The Modi government’s focus on improving the country’s physical as well as digital infrastructure ought to have given added impetus to investment. But on the ground, neither domestic nor foreign companies are really investing.

By: Editorial
January 2, 2023 06:08 IST

The new year begins on a slightly more optimistic note for India. Global crude and food prices are roughly 38 per cent and 15 per cent down respectively from their highs in March, following Russia’s invasion of Ukraine. The rupee has stabilised at 82-83 to the dollar after dropping from 74.5 levels at the start of 2022, even as official foreign exchange reserves, which had plunged to $524.5 billion on October 21 from a year-ago peak of $642 billion, have since recovered to $562.8 billion. With the prospects for the upcoming rabi crop looking good — thanks to favourable soil moisture conditions, timely onset of winter and improved fertiliser availability on the back of declining international prices — one can expect consumer inflation to ease further. This, after falling below the Reserve Bank of India’s (RBI) 6 per cent upper ceiling target in November for the first time in 11 months.

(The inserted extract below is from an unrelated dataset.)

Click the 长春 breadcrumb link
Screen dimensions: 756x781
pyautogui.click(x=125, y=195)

The challenge for India this year is likely to be more on the growth than on the inflation front. On paper, the world’s disillusionment with China (more specifically, the authoritarian policies of Xi Jinping, both at home and beyond) and its diminishing economic prospects, worsened by a looming demographic crisis, should be making India every investor’s favourite destination. The Narendra Modi government’s focus on improving the country’s physical as well as digital infrastructure — plus schemes such as production-linked incentive to attract investments in specific sectors, from solar photovoltaic modules and drones to specialty steels — ought to have given added impetus to this process. But on the ground, neither domestic nor foreign companies are really investing. The biggest drag on investment during the last decade was over-leveraged corporates and bad loans-saddled banks. That “twin balance sheet” problem has more or less resolved itself. Today’s problem has mainly to do with strained government and household balance sheets. That, coupled with a deepening global slowdown constricting export demand, could have a bearing on India’s economic growth.

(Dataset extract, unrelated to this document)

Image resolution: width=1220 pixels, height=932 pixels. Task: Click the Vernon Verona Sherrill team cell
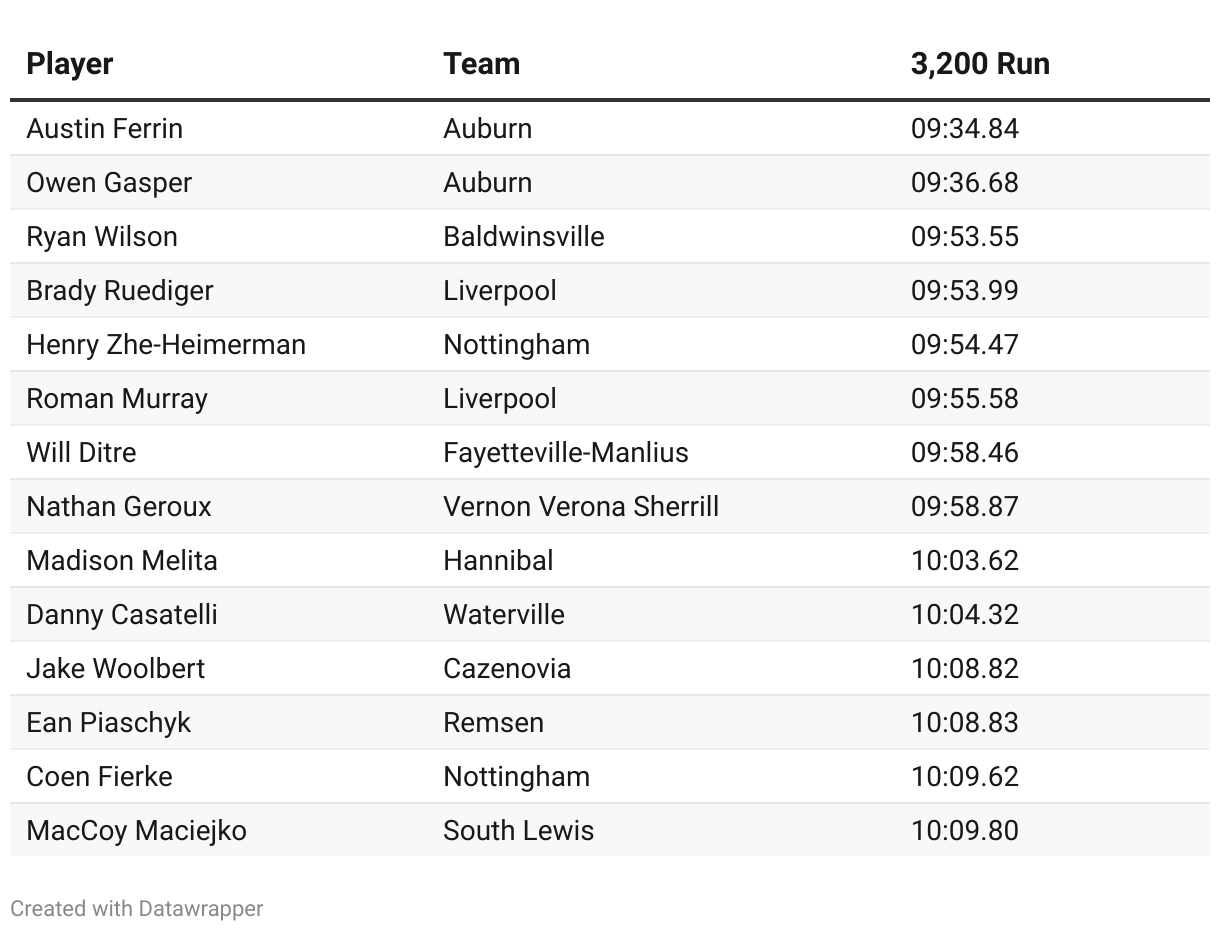(580, 507)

What should the Modi government do? It should certainly refrain from any fiscal stimulus to kick-start investment or drive growth. Far from stimulus, what the country needs is macroeconomic stability and policy certainty. The current fiscal deficit and public debt levels are far too high to allow any new populist schemes in the name of putting money in people’s hands or sharp tax cuts to supposedly revive investor sentiment. Large government deficits will invariably spill over into current account deficits. The latter number, at 4.4 per cent of GDP in July-September, was the highest for any quarter since October-December 2012 — and the prelude to the last so-called taper tantrum-induced balance of payments crisis. India cannot afford a repeat of that. The coming budget must prioritise fiscal consolidation. This will enable the RBI to also pause interest rate hikes and further monetary tightening, which is probably not the best thing for an economy already facing multiple growth headwinds. Policy stability and credibility should be the mantra that will ultimately work for India.